Как показывает практика, какие-либо «телодвижения» по внедрению экологических технологий на производстве, при добыче сырья или его транспортировке могут совершаться преимущественно под давлением: либо государства (начислением существенных штрафов за несоблюдение экологических стандартов), либо общественного мнения, если, конечно, оно сформировано. Следование экологическим стандартам может быть и добровольным. Это иногда предпочтительнее, особенно если за добровольно взятое на себя ограничение бизнесу полагается «пряник» в виде льгот или уменьшения обязательных экологических платежей или же экономии ресурсов (например, в случае внедрения энергосберегающих технологий). Впрочем, для тех российских компаний, которые имеют дело с партнерами в развитых странах, есть еще один стимул: забота об экологическом имидже помогает ей выдержать конкуренцию с теми, кто такой имидж уже обрел в глазах экологически ориентированного западного покупателя, торгового партнера или инвестора. Последний, при прочих равных, может захотеть вложить деньги в предприятие, позаботившееся о соблюдении экологических стандартов.

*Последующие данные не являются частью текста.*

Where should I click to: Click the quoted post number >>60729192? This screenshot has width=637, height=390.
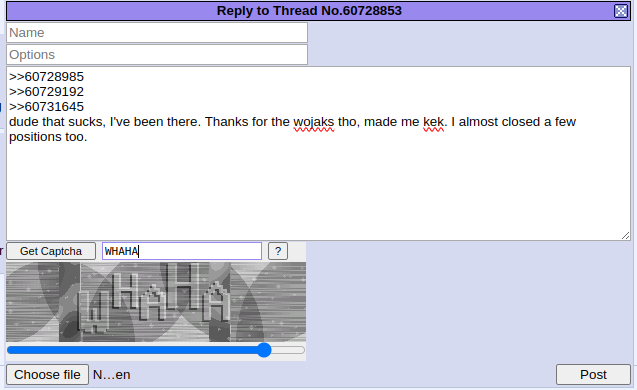pos(46,92)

Основными загрязнителями у нас являются компании топливно-энергетического комплекса (в основном нефтяные) и предприятия цветной металлургии, и это не случайно, особенно принимая во внимание вышесказанное. Добровольное внедрение экологических технологий для них коммерчески бессмысленно — в отличие, например, от Российского акционерного общества «Единые энергосистемы» (РАО «ЕЭС»), которое заботится об энергосбережении как существенном факторе увеличения прибыльности. А экологический «имидж» нефтепродуктов или вывозимого металла никак не зависит от объемов нефтяных разливов в Ханты-Мансийском округе или сернистых выбросов металлургических комбинатов. Государственное же давление на эти сугубо частные предприятия пока что неэффективно — из-за весьма сильного лоббистского потенциала их хозяев.

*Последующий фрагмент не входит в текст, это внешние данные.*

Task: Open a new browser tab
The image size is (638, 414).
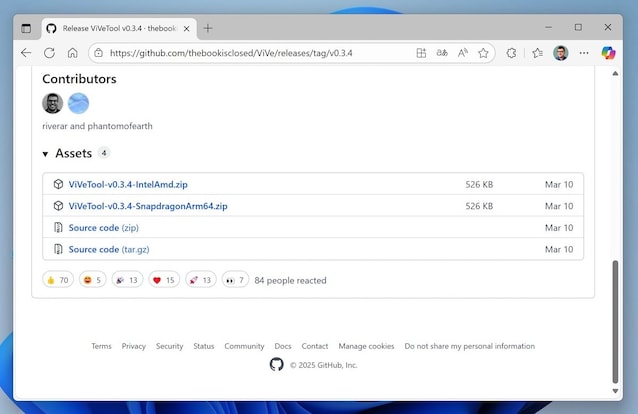Action: pos(208,28)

В России вообще существует слишком много факторов, тормозящих переход к «чистому» производству. Это, прежде всего, бедность и, как следствие, невнимание к экологическим стандартам. Основное внимание людей уделено преодолению жизненных трудностей, что обусловливает в целом низкую экологическую культуру в обществе: нашему потребителю, решающему проблемы существования, не так важен экологический имидж компании-производителя, как ценовая доступность ее продукции. Не говоря уже о том, что проводником экологической культуры является, как правило, гражданское общество, которое пребывает в зачаточном состоянии. Все это позволяет компаниям, продающим товары на внутреннем рынке, не обращать особого внимания на свой экологический имидж.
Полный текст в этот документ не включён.